Bien sûr, sur notre planète, l’effet est infime. « Mais dans un trou noir, la différence devient énorme : un temps très court proche de l’horizon correspond à un temps très long loin de ce dernier. Ainsi, le temps du rebond, qui n’excède pas quelques millisecondes pour le trou noir lui-même, peut correspondre à plusieurs milliards d’années pour un observateur éloigné », explique Aurélien Barrau, du Laboratoire de physique subatomique et de cosmologie (3). Résultat : si l’on ne voit pas de trous noirs s’embraser dans le ciel, c’est parce que, dans notre espace-temps à nous, ils n’en ont pas encore eu le temps.
À la recherche des trous noirs primordiaux
Doit-on alors faire définitivement une croix sur l’observation de ces hypothétiques trous blancs et renoncer du même coup à mettre à l’épreuve le modèle développé par les scientifiques ? Pour ceux issus de gros trous noirs, même de quelques masses solaires, inutile en effet d’espérer : ces derniers ne devraient se transformer qu’au bout d’un temps largement supérieur à l’âge de l’Univers. Mais à côté de ces monstres, il existerait une myriade de petits trous noirs qui pourraient déjà avoir entamé leur transformation. Car ceux-ci perdent constamment une partie de leur masse à cause d’un phénomène d’évaporation mis en évidence par le Britannique Stephen Hawking. « Par un effet lié aux fluctuations quantiques du vide, ils rayonnent de la lumière et leur masse diminue de plus en plus rapidement, jusqu’au point où peut se produire la transition quantique qui les fait devenir trous blancs », précise Carlo Rovelli.

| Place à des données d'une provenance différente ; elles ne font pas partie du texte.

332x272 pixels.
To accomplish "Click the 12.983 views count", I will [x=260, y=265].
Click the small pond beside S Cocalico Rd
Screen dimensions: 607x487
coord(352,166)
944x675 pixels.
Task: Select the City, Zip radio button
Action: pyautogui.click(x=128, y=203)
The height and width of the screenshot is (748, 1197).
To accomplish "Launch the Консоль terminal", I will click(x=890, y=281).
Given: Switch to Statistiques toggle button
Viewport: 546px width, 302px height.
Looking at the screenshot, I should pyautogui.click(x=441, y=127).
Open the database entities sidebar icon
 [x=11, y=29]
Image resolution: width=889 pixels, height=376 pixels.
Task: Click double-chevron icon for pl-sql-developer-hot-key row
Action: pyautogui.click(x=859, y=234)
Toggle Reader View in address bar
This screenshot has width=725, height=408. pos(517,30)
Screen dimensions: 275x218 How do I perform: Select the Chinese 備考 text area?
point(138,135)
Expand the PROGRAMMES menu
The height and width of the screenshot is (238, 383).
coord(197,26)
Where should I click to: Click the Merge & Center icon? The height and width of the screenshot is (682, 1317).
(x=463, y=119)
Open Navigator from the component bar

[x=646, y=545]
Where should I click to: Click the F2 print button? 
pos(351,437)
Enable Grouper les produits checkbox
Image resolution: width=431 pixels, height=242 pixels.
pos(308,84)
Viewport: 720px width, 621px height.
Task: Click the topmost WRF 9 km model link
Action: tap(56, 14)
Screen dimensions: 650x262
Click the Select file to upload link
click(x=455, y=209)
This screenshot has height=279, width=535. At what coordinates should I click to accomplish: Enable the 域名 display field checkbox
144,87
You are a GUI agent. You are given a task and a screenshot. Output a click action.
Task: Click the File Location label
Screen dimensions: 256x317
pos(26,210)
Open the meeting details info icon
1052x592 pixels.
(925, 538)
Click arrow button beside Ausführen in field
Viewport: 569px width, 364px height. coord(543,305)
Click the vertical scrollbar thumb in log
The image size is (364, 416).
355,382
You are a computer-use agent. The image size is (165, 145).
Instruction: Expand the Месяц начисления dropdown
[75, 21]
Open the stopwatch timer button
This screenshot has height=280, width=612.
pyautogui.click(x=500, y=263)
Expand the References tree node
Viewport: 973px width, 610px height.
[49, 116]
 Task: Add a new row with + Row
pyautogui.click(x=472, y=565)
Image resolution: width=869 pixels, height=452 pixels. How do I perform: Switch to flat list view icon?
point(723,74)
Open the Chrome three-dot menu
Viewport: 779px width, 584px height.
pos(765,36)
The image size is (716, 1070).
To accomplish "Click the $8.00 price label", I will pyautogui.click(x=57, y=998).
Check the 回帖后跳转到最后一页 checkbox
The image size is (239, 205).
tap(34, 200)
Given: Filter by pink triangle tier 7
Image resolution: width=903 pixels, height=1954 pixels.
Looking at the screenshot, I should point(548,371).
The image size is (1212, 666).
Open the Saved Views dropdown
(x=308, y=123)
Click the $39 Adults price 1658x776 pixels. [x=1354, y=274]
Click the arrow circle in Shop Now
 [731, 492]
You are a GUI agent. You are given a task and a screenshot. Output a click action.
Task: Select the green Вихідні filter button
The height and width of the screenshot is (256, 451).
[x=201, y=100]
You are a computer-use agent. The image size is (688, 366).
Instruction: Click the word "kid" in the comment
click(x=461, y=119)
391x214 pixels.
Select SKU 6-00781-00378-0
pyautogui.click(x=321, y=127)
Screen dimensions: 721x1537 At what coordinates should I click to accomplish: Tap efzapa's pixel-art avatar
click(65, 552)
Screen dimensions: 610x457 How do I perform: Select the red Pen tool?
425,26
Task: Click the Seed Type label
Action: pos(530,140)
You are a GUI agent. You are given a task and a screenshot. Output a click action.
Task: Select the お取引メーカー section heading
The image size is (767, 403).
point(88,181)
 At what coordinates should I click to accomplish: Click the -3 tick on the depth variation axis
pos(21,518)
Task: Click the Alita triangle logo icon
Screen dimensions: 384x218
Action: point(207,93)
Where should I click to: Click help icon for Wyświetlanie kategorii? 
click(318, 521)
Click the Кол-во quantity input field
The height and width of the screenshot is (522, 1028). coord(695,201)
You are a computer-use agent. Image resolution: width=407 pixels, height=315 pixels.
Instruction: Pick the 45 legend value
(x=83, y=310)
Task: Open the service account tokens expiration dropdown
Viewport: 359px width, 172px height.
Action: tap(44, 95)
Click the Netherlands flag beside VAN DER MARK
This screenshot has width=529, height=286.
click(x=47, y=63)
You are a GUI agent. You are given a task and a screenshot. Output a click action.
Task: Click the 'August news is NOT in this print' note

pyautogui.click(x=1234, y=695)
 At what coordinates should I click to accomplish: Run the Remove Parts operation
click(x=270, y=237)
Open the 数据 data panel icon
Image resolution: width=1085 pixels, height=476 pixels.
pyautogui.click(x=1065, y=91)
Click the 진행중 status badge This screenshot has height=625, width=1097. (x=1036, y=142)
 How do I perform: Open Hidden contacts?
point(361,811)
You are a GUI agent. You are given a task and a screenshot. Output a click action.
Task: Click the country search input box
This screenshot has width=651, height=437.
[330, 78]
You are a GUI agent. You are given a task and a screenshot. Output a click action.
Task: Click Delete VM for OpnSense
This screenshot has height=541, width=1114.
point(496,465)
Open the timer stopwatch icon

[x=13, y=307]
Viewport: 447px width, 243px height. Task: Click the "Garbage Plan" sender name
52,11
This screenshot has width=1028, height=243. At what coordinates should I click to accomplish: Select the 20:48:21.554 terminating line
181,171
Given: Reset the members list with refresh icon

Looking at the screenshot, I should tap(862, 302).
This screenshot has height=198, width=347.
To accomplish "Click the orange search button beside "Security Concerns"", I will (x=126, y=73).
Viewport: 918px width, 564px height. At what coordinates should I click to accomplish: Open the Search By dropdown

De tels trous noirs suffisamment petits pour subir une évaporation assez rapide sont forcément des trous noirs primordiaux, des astres encore hypothétiques qui seraient nés juste après le Big Bang, quand l’Univers était très dense et très chaud. À cette époque, des accumulations localisées de matière auraient conduit à la formation de ces astres de masses et de tailles extrêmement variées, parmi lesquels certains seraient minuscules. C’est donc sur ces trous noirs originels, certes encore jamais observés, que les astronomes focalisent leur attention, dans l’espoir de détecter des indices de leur transformation en trou blanc.
Comment les observer ?
Mais comment ces fontaines blanches manifesteraient-elles leur présence ? Première possibilité : l’événement pourrait être très violent, le trou noir explosant brutalement en transformant une grande partie de sa masse en rayonnement. « D’après mes calculs, l’explosion libérerait un flot de photons gamma, sous la forme de flashs intenses et brefs. Il n’est donc pas impossible que certains sursauts gamma observés, très rapides et très énergétiques, viennent de l’explosion d’un trou noir en trou blanc », souligne Aurélien Barrau. Pour le chercheur, il serait même possible de faire la distinction entre ces différents phénomènes, car les signaux provenant des trous blancs devraient présenter selon lui une signature bien particulière : un décalage vers le rouge – du fait de son mouvement d’éloignement, un objet lointain voit sa lumière décalée vers le rouge – différent des autres astres. Un effet que l’on pourra peut-être mettre en évidence dans de futures observations en accumulant de grandes quantités de données sur les sources gamma enregistrées par de multiples instruments.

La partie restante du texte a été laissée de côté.